ИСХОДНЫЙ ТЕКСТ
Портрет в премиальном интерьере
Букеры для карликов, «Нацбест» для полуграмотных
«Нацбест-2016» был присуждён Леониду Юзефовичу за документальный роман «Зимняя дорога». Право слово, от разговоров о парадоксах литературных паралимпиад уже мозоль на языке. Да и смысла особого в них не вижу: дураков не убавим в России, а на умных тоску наведём. Но поневоле приходится продолжать: ноблесс меня оближ. Итак…
«В этом году наш длинный список несколько короче, чем обычно. Обычно бывало чуть больше пятидесяти книг, в этом году – сорок четыре. Казалось бы, важность невелика, однако тут есть о чём поговорить. Пространство русской литературы съёживается, и если несколько лет назад это было только смутное ощущение, которое трудно было проиллюстрировать конкретными примерами, то нынче всё куда как «весомо, грубо, зримо», – сокрушался ответственный секретарь премиального оргкомитета Вадим Левенталь.
Смутное ощущение, говорите? Трудно проиллюстрировать примерами, да? Полноте, Вадим Андреевич. И ощущение было вполне отчётливое, и примеры в избытке. Вам ли не знать? Чай, держали руку на нитевидном пульсе издыхающей словесности. И потчевали болящую цианистым калием под видом аспирина.
Аргументы? Сколько угодно, оптом и в розницу. Аргументы и факты.
Вот фигли-миглевые «Волки и медведи» («Нацбест»-2013), коллаж из обрывков Татьяны Толстой, Мариам Петросян и Джорджа Р.Р. Мартина, от души украшенный стразами стилистических вычур: «восклицательные знаки у ворот ада», «ядовитые искры истерики» и проч. К чему бы адским вратам такие несуразные стелы? Как искра может быть ядовитой? Впрочем, на исход это никак не повлияло: автор «Лимбуса» получил премию имени «Лимбуса» – ну как не порадеть родному человечку?
А был ещё и «Завод «Свобода» Букши («Нацбест»-2014), по недомыслию объявленный производственным романом. Но книжка, склеенная из огрызков заказного бренд-бука, рассказывала вовсе не о военном заводе – о постмодернистских играх авторессы, от потока сознания до нервно-паралитической зауми: «В истекшем году в целях разгрузки фрезерных станляв выбрано восемгыдцать позиций и гыименохунных деталей, имеющих максимальное применение, и небрежно изготовление лятжеых переведено гы литьё под дурлением». Та ещё «Битва в пути» – вот-вот калуша присяпает с напушки. Но жюрийство увяжливо присудякало премиар гы джойсово перевихлявому текстоляку.

ФРАГМЕНТ ДАННЫХ
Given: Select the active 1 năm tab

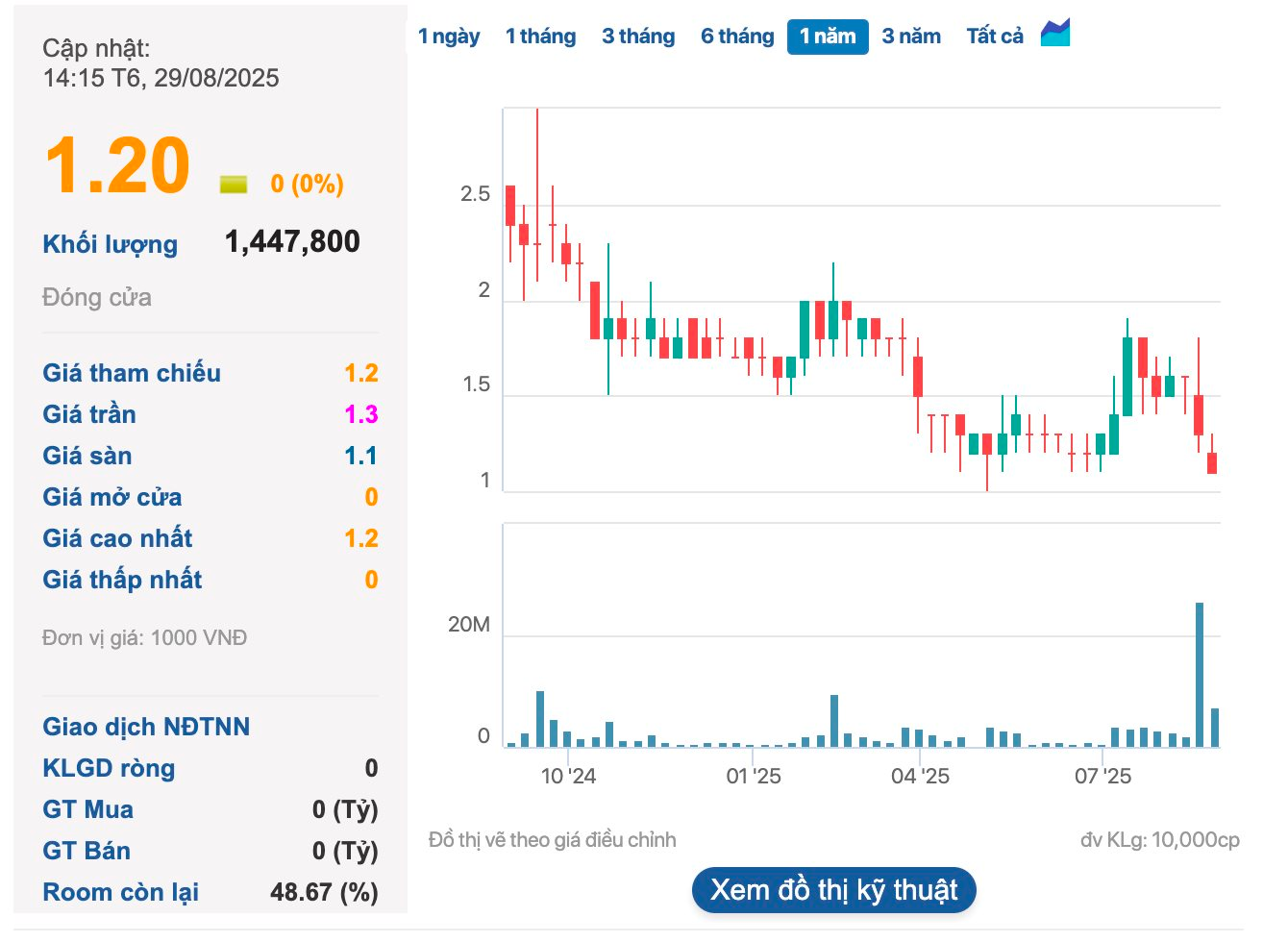Looking at the screenshot, I should (828, 37).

УСЛОВИЕ ЗАДАНИЯ
Обновите фрагмент статьи о премии «Нацбест», который начинается со слов «Смутное ощущение, говорите?» и заканчивается словами «порадеть родному человечку?». Замените в нём «аспирина» на «анальгина».

ОБРАЗЕЦ РЕШЕНИЯ
Смутное ощущение, говорите? Трудно проиллюстрировать примерами, да? Полноте, Вадим Андреевич. И ощущение было вполне отчётливое, и примеры в избытке. Вам ли не знать? Чай, держали руку на нитевидном пульсе издыхающей словесности. И потчевали болящую цианистым калием под видом анальгина.
Аргументы? Сколько угодно, оптом и в розницу. Аргументы и факты.
Вот фигли-миглевые «Волки и медведи» («Нацбест»-2013), коллаж из обрывков Татьяны Толстой, Мариам Петросян и Джорджа Р.Р. Мартина, от души украшенный стразами стилистических вычур: «восклицательные знаки у ворот ада», «ядовитые искры истерики» и проч. К чему бы адским вратам такие несуразные стелы? Как искра может быть ядовитой? Впрочем, на исход это никак не повлияло: автор «Лимбуса» получил премию имени «Лимбуса» – ну как не порадеть родному человечку?